Well, not to pry, but I do see you are an editor here at Tom's Hardware. Perhaps you could pass this story on to the staff, and get a broader discussion going, so we can get clearer answers and a definite fix from either Intel, Microsoft, or the game developers whose games are affected?If you were testing motherboards, sure. I'm testing GPUs, and I want maximum performance possible from the CPU, so I want the performance optimizations to be applied. The problem is that the MSI MEG Z790 Ace likely pushes things too far, or else the Cooler Master 360mm cooler just isn't quite able to handle the heat, so to speak.
Really, one of two things should happen:
1) All the motherboard manufacturers should do additional testing to verify their tweaks don't cause the CPU to overheat. And honestly, I'm really not doing much: I enable XMP in the BIOS after loading the defaults. If that crashes consistently, it's a mobo firmware issue as far as I'm concerned.

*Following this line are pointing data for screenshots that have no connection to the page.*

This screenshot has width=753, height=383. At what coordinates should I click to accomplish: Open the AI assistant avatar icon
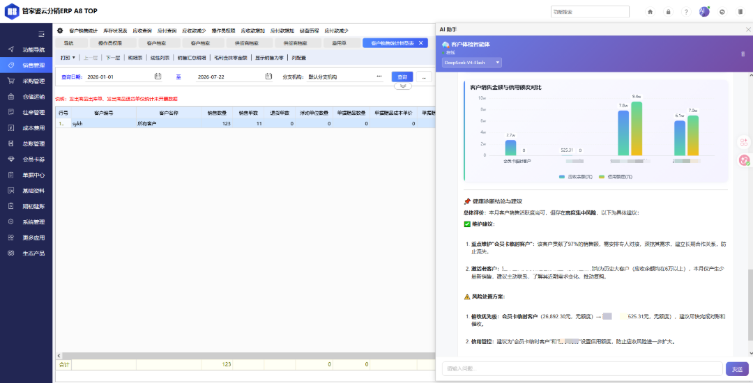[704, 12]
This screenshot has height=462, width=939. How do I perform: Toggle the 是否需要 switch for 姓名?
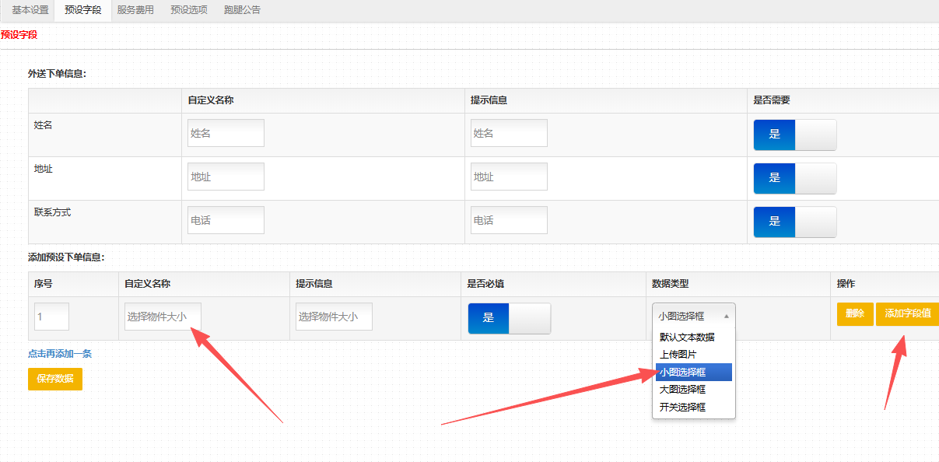[x=794, y=135]
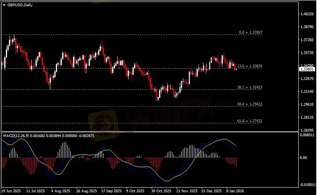Click the 1.26595 price scale value
Viewport: 317px width, 195px height.
[307, 130]
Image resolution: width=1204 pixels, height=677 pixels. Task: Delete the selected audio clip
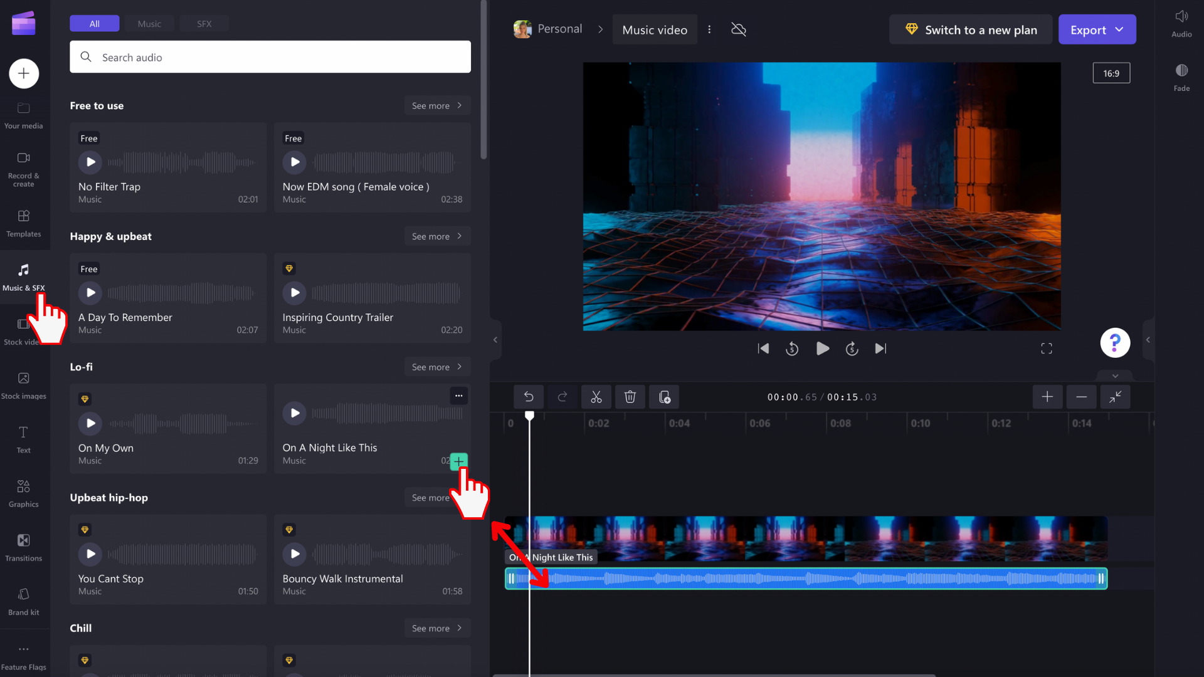pyautogui.click(x=630, y=397)
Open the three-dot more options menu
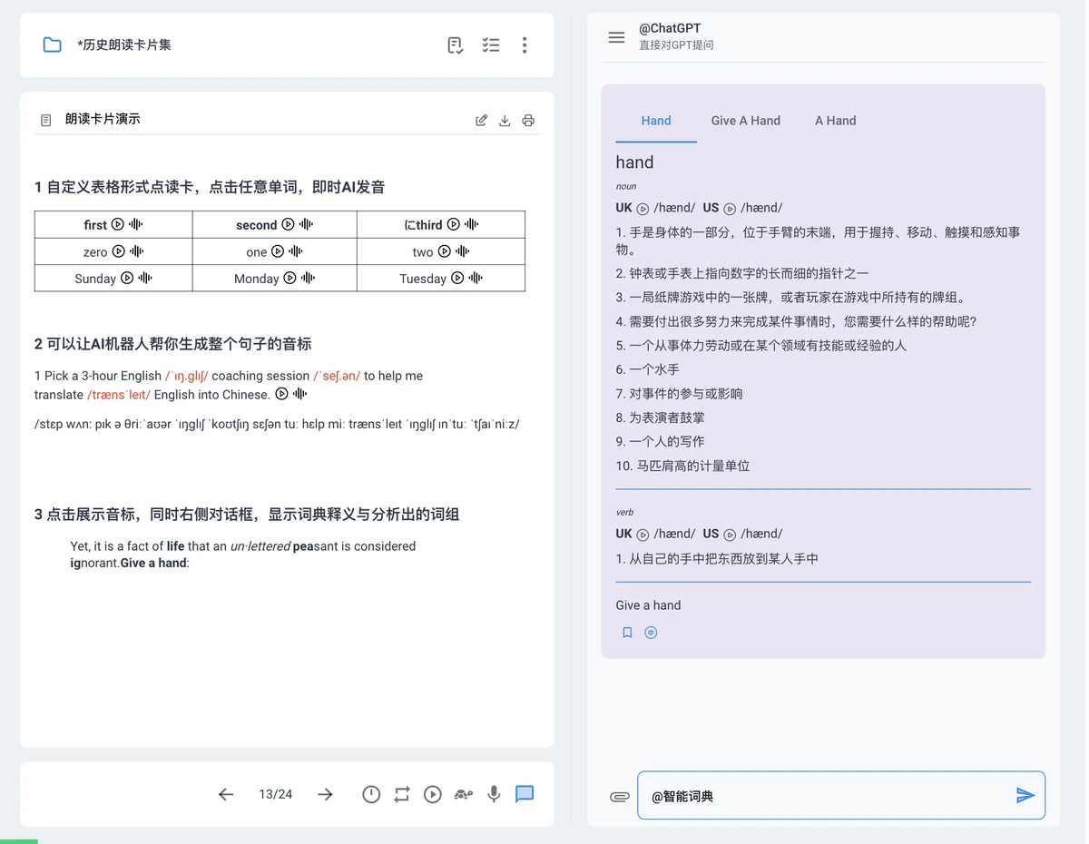The image size is (1089, 844). tap(525, 45)

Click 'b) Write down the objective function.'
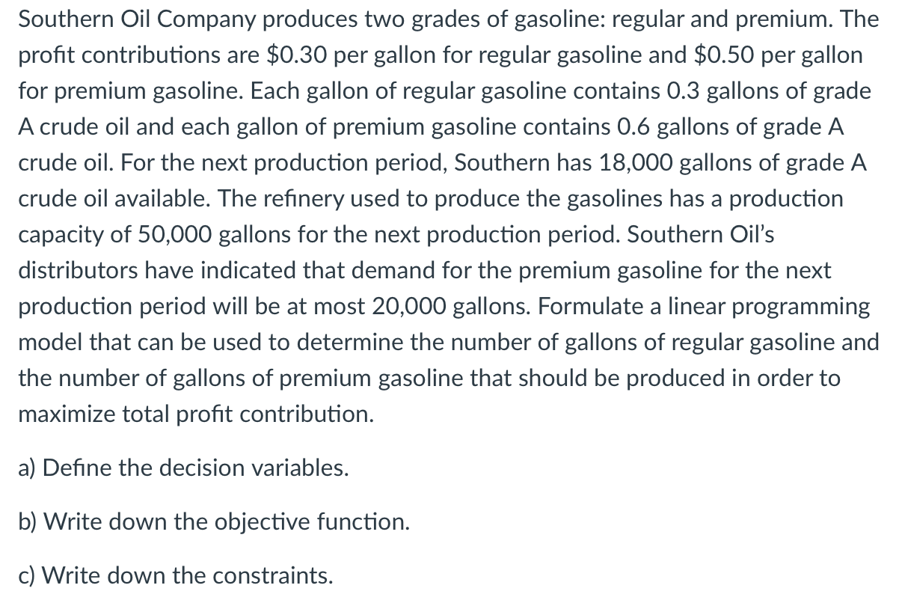[214, 522]
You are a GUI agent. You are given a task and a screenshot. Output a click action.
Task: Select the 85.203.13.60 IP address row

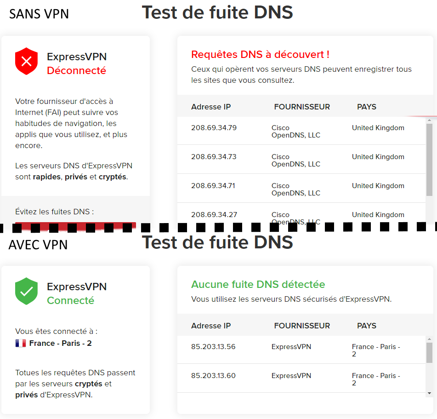coord(301,379)
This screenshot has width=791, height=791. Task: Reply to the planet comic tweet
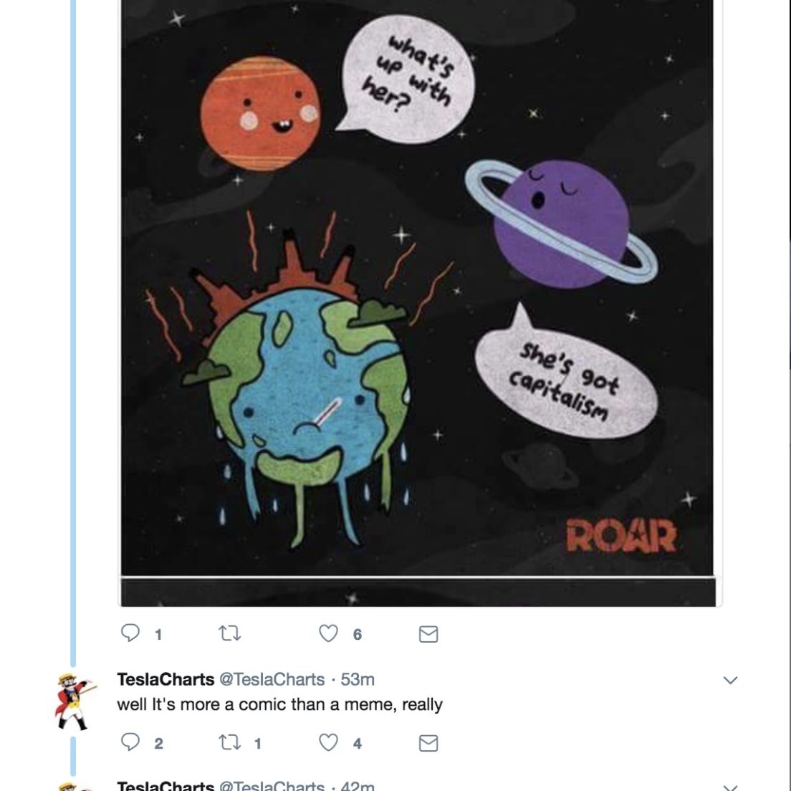pos(130,633)
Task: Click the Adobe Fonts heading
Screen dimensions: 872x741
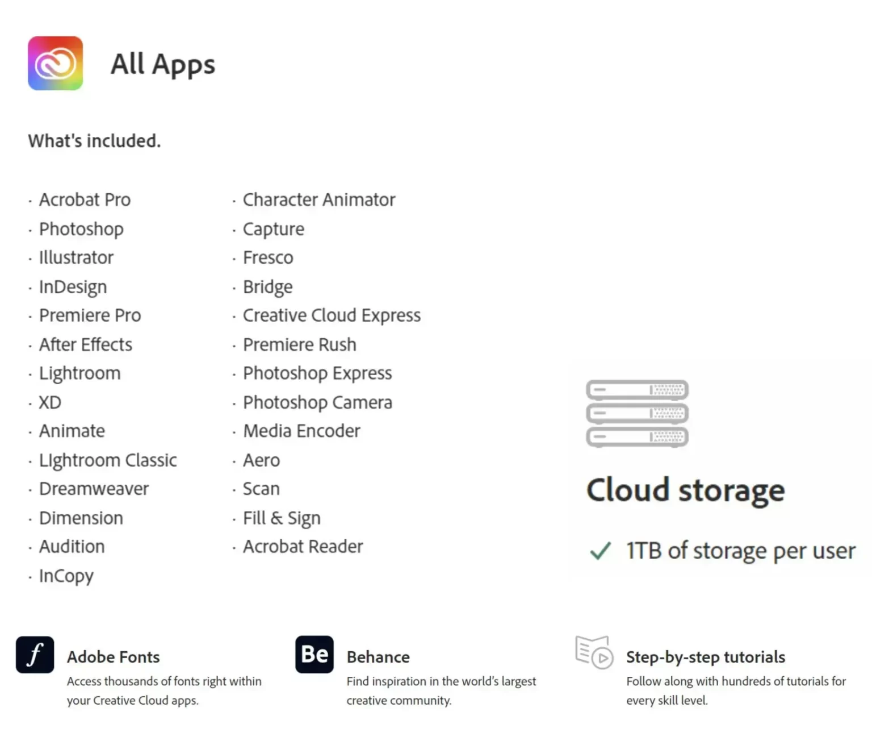Action: tap(114, 657)
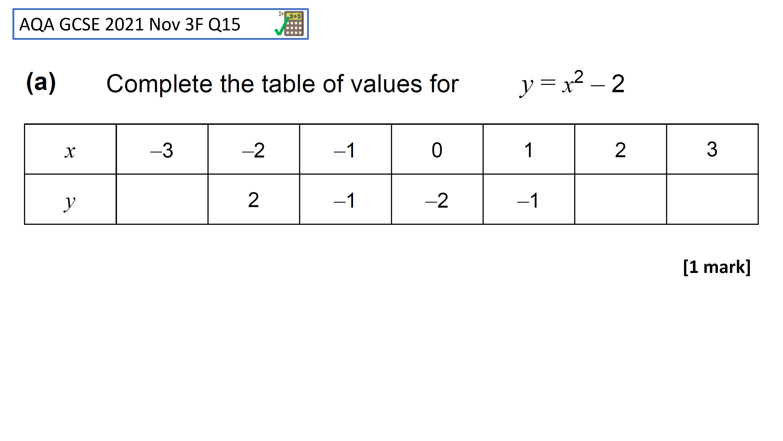Click the part (a) question label
The image size is (783, 441).
click(x=41, y=82)
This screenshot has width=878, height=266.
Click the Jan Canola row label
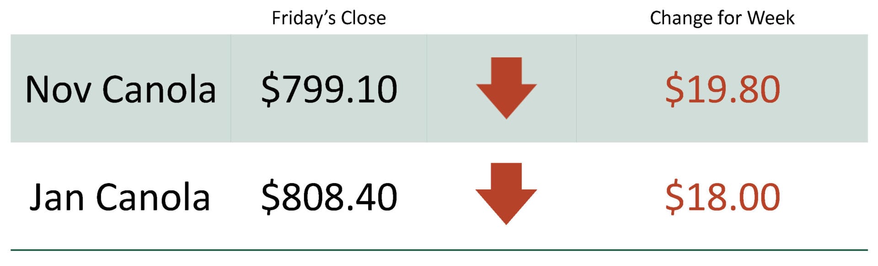point(120,197)
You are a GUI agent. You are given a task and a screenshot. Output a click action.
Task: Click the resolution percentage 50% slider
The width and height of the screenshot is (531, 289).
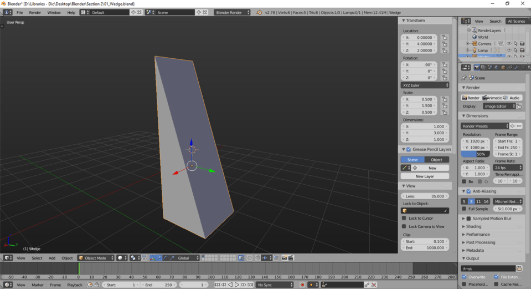(475, 154)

2) If Oodle has code that consistently crashes on Raptor Lake CPUs, whether it's overheating or something else, Oodle should debug this and figure out what needs to be done to prevent the crashing. It doesn't matter if "the code works on everything else!" I was a programmer, and if your code has problems on a popular subset of systems, you should try to fix it. Hell, it might be an Oodle bug in the first place that only shows up with Raptor Lake.
Frankly, both of these should happen as far as I'm concerned. Because if Oodle is causing the crash, that means other applications should trigger it as well — it's only a matter of hitting the right 'buttons' on the CPU, so to speak. And in the interim, Oodle shouldn't be okay with code that consistently causes crashes.
As of yet, despite this issue increasingly affecting more and more games, and more and more consumers are buying 13900ks and 14900ks, no tech outlet has written about it, and I've tried to get GamersNexus to cover it many times to no avail.